In het LUMC geeft u leiding aan het programma waardegedreven zorg. Wat houdt dit in?
“Onder andere werken we met geïntegreerde zorgteams uit verschillende specialismen die bijvoorbeeld allen bij een niertransplantatie betrokken zijn. Wij ondersteunen de zorgteams met registratie van data, feedback van data, logistiek, kosten, een dashboard over patiëntenlogistiek en patiëntenuitkomsten en innovatieve technieken zoals thuismonitoring. Iedereen is blij met die geïntegreerde aanpak. Je werkt op deze manier aan de verbetering van eigen kwaliteit en het maakt het werk effectiever en efficiënter wat weer ten goede komt aan zowel de zorg aan de individuele patiënt als aan de toegankelijkheid van de zorg.“
Welke obstakels staan waardegedreven zorg in de weg?

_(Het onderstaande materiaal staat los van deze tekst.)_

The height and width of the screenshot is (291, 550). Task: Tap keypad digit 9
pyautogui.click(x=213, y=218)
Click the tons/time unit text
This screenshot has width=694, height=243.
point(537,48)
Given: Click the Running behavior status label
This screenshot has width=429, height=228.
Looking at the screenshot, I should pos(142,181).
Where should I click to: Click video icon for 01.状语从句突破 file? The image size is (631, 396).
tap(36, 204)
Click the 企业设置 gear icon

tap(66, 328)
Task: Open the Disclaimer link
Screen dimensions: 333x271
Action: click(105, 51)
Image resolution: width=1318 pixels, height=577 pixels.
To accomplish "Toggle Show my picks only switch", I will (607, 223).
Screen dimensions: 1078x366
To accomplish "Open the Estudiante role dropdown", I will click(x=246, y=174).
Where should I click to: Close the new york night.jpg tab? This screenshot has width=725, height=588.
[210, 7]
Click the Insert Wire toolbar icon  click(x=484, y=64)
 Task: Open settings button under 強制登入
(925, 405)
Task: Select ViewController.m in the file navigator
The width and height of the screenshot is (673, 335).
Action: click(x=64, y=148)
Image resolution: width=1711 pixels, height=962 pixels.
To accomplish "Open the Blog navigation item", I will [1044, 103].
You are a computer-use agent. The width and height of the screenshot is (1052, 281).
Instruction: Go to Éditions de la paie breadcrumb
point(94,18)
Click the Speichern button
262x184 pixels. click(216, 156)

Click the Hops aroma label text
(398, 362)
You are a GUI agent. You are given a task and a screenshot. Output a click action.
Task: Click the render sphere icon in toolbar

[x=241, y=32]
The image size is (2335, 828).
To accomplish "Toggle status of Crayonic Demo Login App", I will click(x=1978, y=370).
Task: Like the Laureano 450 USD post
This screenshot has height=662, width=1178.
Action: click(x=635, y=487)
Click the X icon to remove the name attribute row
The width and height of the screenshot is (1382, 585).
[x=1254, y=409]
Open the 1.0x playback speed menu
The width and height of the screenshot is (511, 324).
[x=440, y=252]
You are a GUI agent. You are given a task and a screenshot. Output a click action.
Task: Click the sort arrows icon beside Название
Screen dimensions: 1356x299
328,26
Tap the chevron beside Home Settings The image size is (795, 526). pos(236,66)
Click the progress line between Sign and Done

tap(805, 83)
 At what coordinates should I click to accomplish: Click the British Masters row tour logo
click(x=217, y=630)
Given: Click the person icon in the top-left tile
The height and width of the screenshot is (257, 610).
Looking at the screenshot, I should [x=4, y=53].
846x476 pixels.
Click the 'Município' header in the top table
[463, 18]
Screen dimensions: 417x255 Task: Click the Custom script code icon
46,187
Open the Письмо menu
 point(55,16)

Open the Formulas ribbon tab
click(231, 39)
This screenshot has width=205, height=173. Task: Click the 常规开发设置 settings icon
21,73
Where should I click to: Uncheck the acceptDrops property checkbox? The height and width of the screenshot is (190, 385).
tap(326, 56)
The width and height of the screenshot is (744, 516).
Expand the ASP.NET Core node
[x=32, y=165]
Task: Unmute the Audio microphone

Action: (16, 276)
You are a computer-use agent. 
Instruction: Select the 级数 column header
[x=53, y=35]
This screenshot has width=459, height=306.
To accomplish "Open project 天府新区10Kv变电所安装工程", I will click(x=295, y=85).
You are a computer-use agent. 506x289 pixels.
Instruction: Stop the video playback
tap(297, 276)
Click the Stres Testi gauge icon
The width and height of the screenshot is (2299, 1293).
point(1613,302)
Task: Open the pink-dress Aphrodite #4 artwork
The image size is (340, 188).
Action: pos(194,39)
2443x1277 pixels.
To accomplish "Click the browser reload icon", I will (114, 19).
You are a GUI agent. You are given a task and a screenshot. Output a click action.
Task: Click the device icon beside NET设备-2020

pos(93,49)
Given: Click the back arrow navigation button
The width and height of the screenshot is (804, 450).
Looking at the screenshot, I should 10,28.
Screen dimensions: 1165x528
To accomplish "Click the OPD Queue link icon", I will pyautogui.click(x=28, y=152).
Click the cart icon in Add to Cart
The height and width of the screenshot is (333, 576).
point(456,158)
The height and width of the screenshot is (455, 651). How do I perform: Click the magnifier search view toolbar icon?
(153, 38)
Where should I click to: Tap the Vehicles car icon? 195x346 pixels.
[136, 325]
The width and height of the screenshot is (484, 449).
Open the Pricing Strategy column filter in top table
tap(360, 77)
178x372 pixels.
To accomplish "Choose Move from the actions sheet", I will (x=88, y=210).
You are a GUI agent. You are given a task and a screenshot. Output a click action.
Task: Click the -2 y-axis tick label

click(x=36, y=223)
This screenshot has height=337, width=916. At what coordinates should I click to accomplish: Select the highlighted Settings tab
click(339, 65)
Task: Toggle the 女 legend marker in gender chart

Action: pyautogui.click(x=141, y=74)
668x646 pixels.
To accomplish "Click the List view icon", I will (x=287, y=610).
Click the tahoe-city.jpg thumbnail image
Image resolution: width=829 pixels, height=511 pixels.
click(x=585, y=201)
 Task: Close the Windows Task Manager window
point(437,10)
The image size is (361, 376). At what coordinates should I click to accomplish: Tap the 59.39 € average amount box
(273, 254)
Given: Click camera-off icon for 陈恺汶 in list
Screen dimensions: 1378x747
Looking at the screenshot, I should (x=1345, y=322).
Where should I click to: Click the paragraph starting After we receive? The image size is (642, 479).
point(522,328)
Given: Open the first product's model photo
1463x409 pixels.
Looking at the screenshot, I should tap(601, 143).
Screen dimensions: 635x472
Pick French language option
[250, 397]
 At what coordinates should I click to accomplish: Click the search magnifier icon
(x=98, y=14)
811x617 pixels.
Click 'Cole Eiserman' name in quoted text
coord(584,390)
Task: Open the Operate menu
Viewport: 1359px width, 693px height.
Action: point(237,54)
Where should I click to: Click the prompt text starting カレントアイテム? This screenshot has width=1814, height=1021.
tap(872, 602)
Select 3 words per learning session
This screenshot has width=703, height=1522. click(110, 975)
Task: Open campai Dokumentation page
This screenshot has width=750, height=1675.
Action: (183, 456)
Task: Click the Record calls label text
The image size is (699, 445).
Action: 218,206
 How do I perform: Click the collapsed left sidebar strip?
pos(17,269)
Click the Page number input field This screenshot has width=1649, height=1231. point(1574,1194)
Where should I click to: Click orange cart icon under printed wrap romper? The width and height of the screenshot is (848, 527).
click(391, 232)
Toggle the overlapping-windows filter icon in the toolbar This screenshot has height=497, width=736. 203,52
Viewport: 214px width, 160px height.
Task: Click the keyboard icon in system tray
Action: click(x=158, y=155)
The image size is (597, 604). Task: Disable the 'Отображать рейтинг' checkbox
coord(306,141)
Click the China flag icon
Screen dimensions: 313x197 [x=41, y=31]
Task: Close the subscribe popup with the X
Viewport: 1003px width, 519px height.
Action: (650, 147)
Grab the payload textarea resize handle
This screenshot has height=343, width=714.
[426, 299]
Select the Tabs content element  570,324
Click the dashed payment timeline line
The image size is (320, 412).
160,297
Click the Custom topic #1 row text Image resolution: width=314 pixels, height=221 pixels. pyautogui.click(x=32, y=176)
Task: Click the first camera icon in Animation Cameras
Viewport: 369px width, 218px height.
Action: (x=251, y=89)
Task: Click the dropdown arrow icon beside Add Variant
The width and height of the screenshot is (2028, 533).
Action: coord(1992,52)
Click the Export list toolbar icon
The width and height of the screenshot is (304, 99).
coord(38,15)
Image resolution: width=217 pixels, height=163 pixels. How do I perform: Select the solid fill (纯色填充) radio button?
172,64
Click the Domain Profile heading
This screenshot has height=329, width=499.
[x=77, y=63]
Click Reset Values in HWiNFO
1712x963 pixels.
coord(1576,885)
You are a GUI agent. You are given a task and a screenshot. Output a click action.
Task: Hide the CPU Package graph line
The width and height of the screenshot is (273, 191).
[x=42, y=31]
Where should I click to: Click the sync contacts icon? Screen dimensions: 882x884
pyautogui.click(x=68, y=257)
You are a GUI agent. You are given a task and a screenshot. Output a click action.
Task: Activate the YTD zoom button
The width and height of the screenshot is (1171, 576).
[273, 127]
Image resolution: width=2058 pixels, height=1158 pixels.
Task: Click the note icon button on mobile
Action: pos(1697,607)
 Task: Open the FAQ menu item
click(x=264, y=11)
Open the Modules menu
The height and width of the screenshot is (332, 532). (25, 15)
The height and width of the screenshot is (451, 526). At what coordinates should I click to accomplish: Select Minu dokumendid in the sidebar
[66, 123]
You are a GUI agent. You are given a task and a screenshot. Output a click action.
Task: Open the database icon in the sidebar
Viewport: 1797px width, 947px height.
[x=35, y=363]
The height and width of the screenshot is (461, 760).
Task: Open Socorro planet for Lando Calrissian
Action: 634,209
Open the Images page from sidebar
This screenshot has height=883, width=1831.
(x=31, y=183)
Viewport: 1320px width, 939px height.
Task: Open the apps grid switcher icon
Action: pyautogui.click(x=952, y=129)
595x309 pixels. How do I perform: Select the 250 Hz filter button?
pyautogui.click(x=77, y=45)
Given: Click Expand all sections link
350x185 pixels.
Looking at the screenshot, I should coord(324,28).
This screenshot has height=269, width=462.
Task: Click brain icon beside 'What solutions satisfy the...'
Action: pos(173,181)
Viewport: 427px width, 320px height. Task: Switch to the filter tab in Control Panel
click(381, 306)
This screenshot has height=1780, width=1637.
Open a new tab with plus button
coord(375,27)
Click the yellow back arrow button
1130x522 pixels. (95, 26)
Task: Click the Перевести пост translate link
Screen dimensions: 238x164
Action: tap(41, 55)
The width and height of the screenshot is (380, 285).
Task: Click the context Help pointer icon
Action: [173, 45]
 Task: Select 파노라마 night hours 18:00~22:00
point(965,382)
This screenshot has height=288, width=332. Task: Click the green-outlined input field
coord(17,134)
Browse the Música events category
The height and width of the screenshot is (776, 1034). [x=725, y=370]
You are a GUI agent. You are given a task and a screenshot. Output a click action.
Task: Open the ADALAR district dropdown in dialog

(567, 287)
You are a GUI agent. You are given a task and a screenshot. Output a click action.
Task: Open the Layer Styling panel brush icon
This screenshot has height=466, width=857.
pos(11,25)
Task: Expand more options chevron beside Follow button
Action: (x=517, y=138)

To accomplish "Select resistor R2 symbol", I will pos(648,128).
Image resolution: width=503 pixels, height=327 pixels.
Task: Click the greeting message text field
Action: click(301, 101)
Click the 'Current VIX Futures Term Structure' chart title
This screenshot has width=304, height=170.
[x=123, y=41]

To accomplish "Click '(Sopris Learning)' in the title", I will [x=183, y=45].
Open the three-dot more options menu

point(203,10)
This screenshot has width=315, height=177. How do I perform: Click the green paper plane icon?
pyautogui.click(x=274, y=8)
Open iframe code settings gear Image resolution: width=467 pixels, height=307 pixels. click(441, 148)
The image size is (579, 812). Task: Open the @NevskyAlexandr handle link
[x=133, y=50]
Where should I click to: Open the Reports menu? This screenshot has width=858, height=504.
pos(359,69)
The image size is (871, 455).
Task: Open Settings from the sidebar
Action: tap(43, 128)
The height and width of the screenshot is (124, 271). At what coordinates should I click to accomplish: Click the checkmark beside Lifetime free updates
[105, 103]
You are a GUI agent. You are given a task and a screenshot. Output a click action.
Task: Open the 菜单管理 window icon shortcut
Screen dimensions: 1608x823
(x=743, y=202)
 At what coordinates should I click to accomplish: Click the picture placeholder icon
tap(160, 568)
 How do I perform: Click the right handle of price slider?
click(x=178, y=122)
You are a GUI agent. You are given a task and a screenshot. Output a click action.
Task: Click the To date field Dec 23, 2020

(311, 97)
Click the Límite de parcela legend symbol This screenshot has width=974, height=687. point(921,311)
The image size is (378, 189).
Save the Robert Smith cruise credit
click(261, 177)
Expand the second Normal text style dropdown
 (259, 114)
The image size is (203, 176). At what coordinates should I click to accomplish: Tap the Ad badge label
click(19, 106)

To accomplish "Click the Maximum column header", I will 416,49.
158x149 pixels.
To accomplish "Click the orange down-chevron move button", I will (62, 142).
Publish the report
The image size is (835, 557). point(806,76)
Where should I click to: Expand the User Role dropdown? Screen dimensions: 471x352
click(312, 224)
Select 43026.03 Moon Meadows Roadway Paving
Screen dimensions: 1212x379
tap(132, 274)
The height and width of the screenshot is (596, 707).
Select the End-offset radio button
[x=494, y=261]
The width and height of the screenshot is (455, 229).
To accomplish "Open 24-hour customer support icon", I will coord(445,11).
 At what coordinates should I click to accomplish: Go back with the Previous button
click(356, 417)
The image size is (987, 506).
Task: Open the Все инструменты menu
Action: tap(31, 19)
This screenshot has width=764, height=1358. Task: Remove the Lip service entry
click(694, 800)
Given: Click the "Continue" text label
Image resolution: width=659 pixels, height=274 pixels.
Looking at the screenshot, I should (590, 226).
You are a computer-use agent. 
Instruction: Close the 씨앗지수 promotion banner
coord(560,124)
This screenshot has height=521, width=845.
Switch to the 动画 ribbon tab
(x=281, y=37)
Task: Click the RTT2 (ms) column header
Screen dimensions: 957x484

“Grootste obstakel is de IT. Door de AVG en hoe we deze privacywetgeving hebben ingericht en de softwareleveranciers kunnen zorgdisciplines binnen en buiten het ziekenhuis moeilijk informatie uitwisselen. De ingevulde PROMS die patiënten mailen worden nog uitgeprint en ingescand, recepten moeten we nog steeds faxen. Ook hebben we informatiestandaarden nodig, waarmee je het delen van epd’s vakspecifiek inricht. De overheid is de enige die bij softwareleveranciers kan afdwingen dat we tot een betere uitwisseling komen met daarin specifieke velden. Dat vergt heel veel stappen. Ik ben dan ook bang dat het ambitieniveau van passende zorg hoog is gegrepen. Bovendien, wat ook nodig is, is een cultuuromslag van de beroepsgroep. Bijna iedereen is intrinsiek gemotiveerd in het verbeteren van zijn eigen vak, maar je moet wel binnen specifieke velden bepaalde dingen registreren en dat ondanks alle drukte ook blijven doen. Daarom moeten we vooral laten zien wat makkelijker en beter wordt. PROMS kun je zien als extra belasting in tijd, maar ook als een manier om direct te kunnen zien waar de patiënt last van heeft en snel ter zake te komen.”